Mikaela Shiffrin becomes first American to win back-to-back World Cup slaloms
At the end of November, the reigning Olympic slalom champ won back-to-back World Cup slalom victories in Aspen, Colorado. Only four Americans had ever won in Aspen, the Denver Post reports, “but none since 1984 and never twice in two days.”
On top of that, Shiffrin’s first win was by a margin of 3.07 seconds, a new record for the women’s event. And the second win brought the 20-year-old’s World Cup victory tally to 17, a number legendary skier Lindsey Vonn didn’t achieve, the Post points out, until she was 24.

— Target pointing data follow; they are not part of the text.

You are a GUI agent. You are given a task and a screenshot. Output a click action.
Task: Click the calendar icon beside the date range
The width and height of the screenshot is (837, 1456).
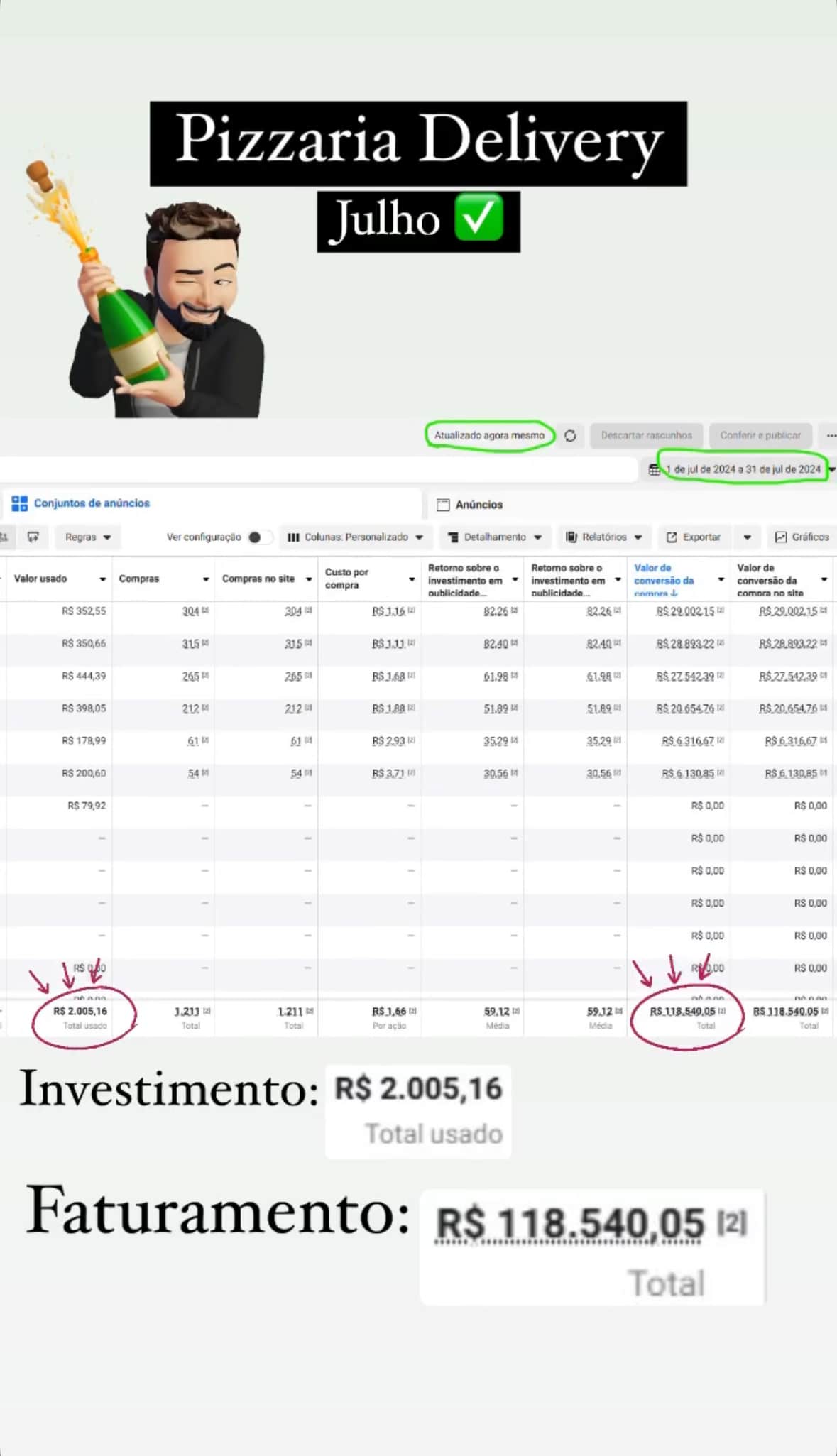(x=654, y=469)
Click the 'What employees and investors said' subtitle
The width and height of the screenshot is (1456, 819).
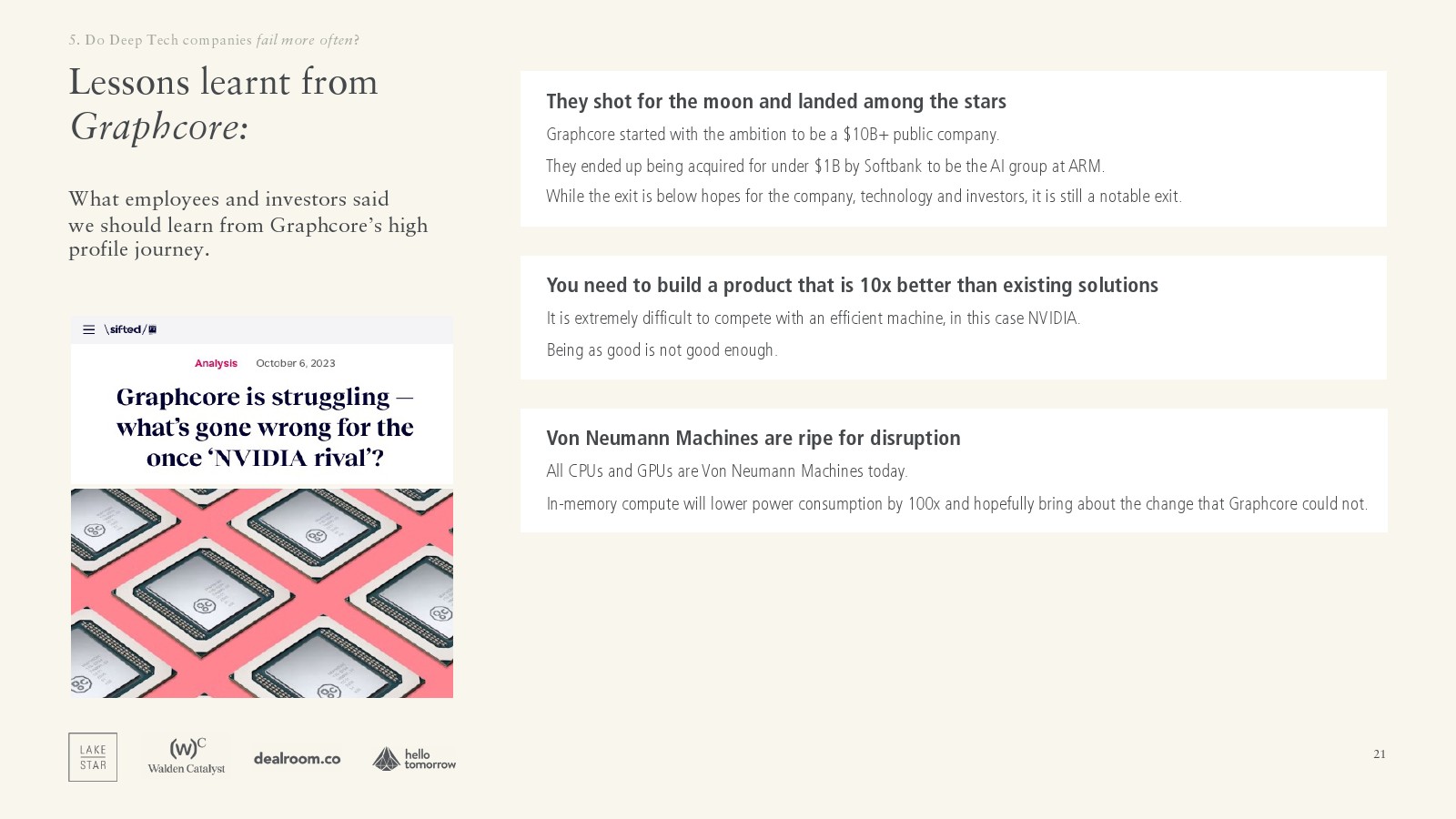pyautogui.click(x=248, y=224)
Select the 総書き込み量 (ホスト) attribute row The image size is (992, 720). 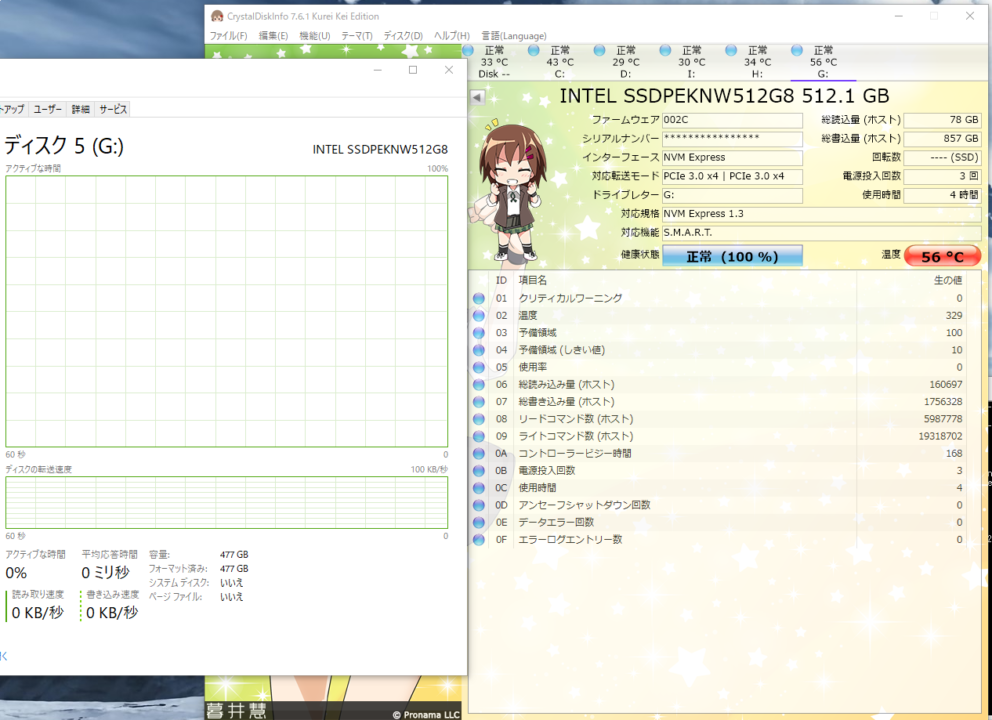[718, 402]
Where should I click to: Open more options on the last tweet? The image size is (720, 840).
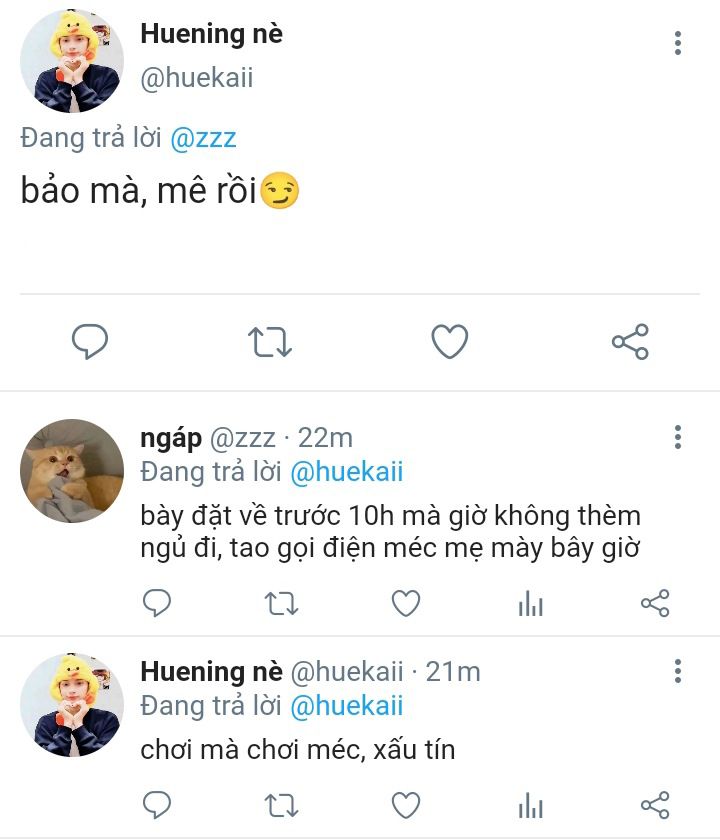678,671
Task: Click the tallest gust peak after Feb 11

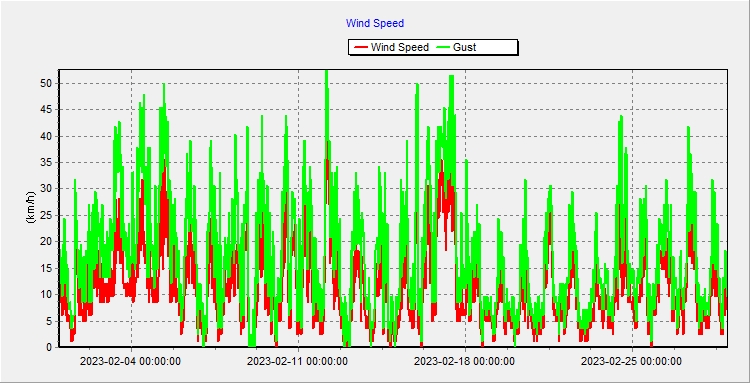Action: pyautogui.click(x=327, y=73)
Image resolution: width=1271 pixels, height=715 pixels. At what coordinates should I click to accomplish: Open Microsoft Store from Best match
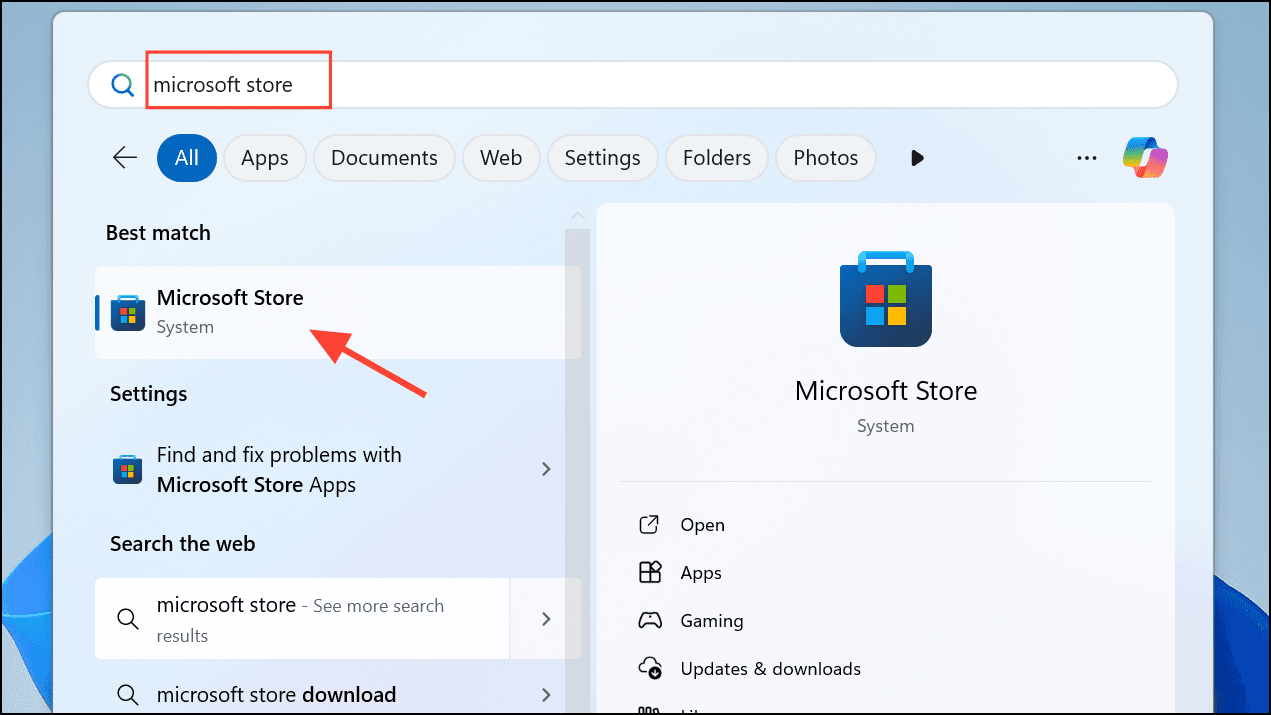click(x=230, y=311)
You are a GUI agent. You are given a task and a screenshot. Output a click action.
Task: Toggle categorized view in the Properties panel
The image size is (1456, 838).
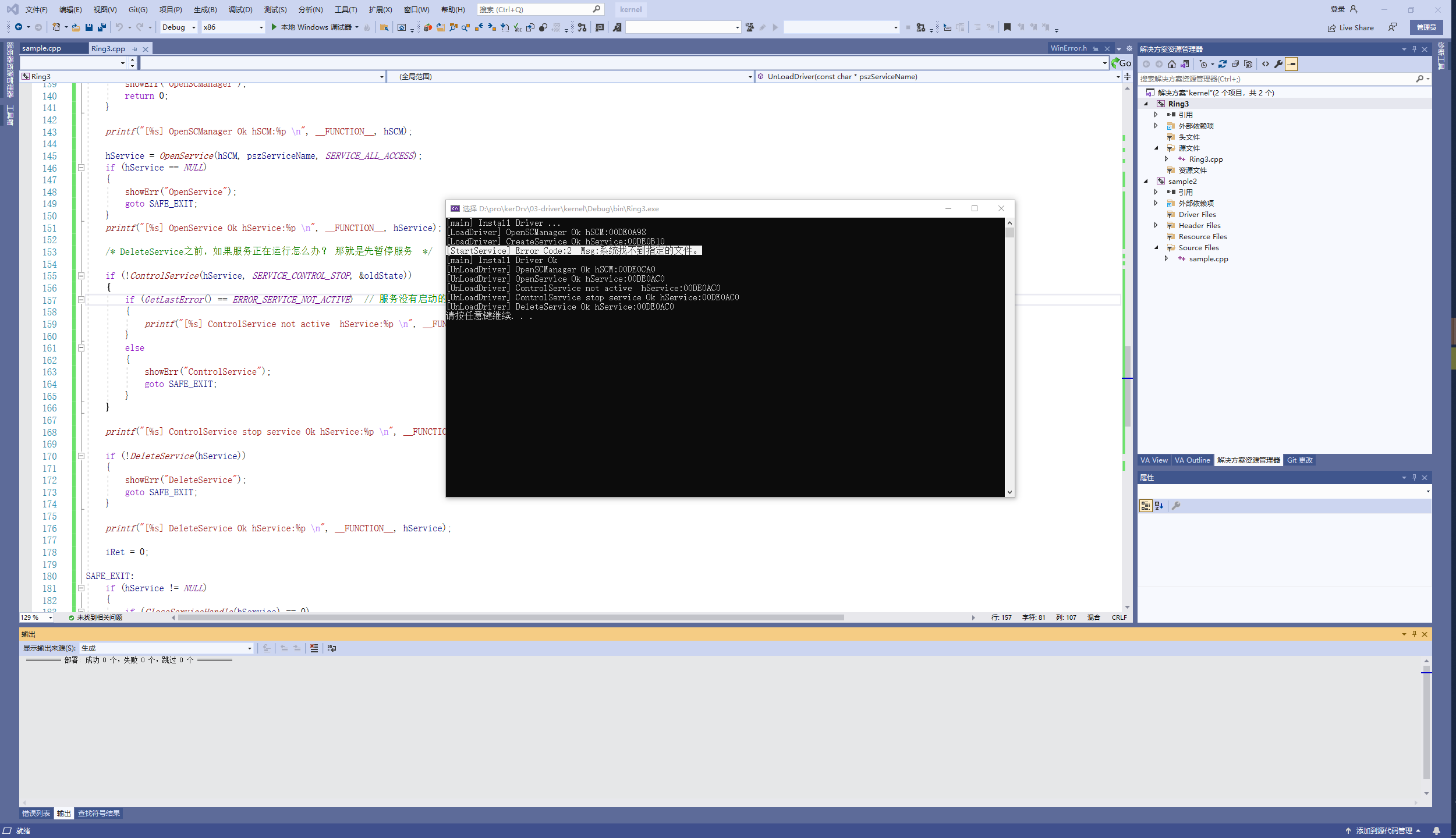coord(1145,506)
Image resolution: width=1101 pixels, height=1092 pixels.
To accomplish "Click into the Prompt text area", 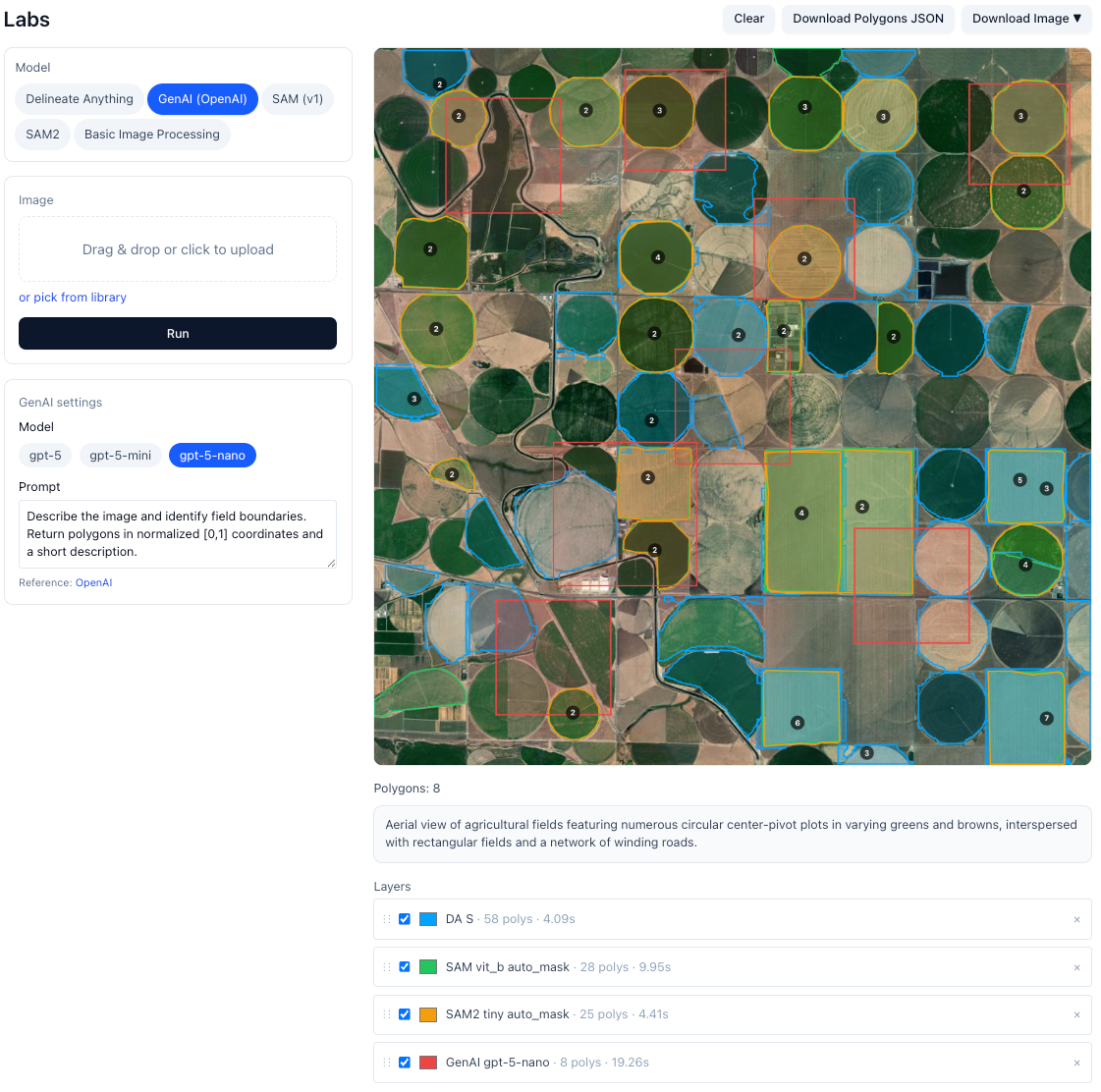I will pyautogui.click(x=177, y=534).
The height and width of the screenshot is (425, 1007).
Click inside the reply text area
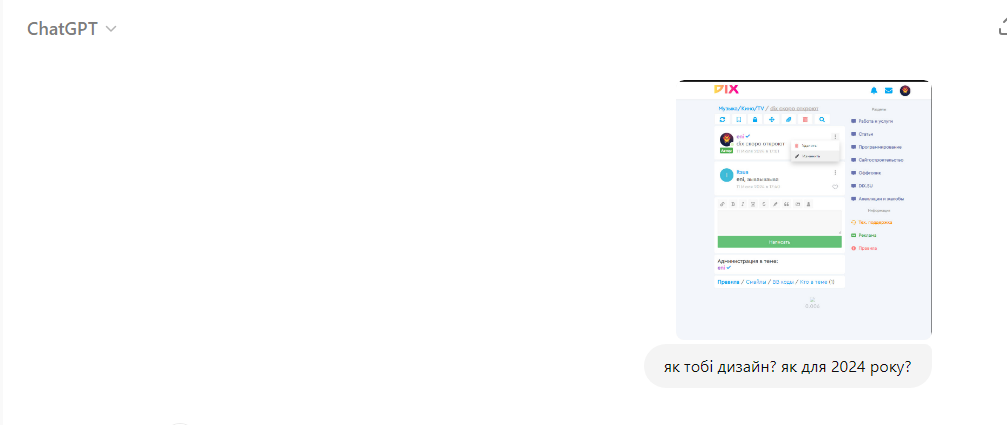pyautogui.click(x=779, y=221)
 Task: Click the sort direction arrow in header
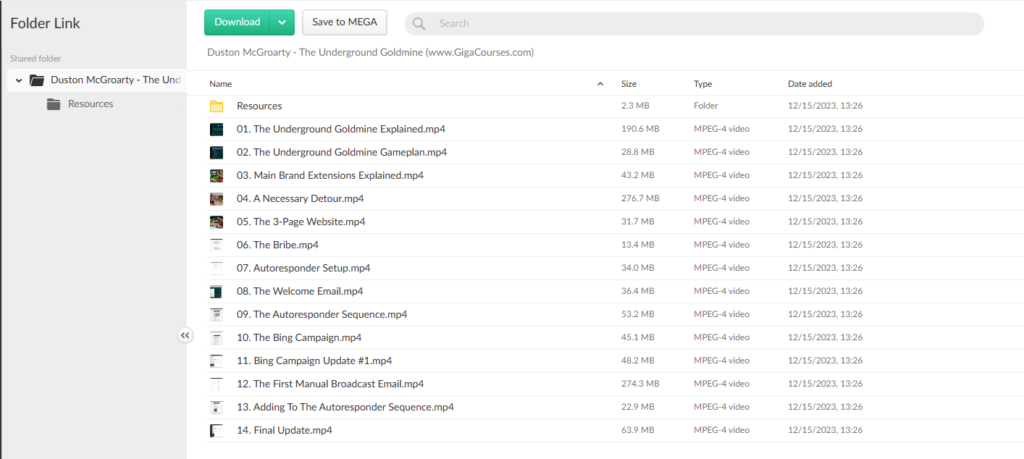pyautogui.click(x=600, y=84)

“Sometimes I’m surprised at the times,” Shiffrin told the Denver Post. “But that’s how I’m skiing.”
Heather Anderson’s self-supported FKT on the Appalachian Trail
In September, the 34-year-old personal trainer from Seattle, Washington, crossed all 2,168 miles of the Appalachian Trail in 54 days, 7 hours, and 48 minutes with no assistance. That effort chopped four days off of the previous record, set in 2013 by a North Carolina teacher named Matt Kirk.
As we reported in October, by setting this FKT Anderson “has become the first woman to hold the unsupported thru-hiking records on both the AT and the Pacific Crest Trail (PCT). In 2013, she completed the PCT in 60 days, 17 hours, and 12 minutes.”
“I've never been afraid to dream big and jump in feet first,” she told us, “no matter the cost or consequences.”
Sasha DiGiulian becomes one of the first Americans and the first woman to free climb the Eiger’s North Face
In August, 22-year-old phenom Sasha DiGiulian and her climbing partner, Carlo Traversi, became the first Americans to conquer a 600-meter route known as Magic Mushroom. DiGiulian was also the first woman to send it.
“I had no idea what I was getting myself into,” DiGiulian, who until that climb had little alpine experience, told Outside. As we reported in September, “more than 60 climbers have died while attempting the north face, which has earned it the nickname ‘Murder Wall.’”
After rain, snow, and ice storms made another route up the Eiger impossible, she and Traversi made the push for Magic Mushroom, topping out after climbing for three days, earning DiGiulian her big firsts.
“The Eiger was kind of the epitome of something beyond my comfort zone,” DiGiulian told Outside.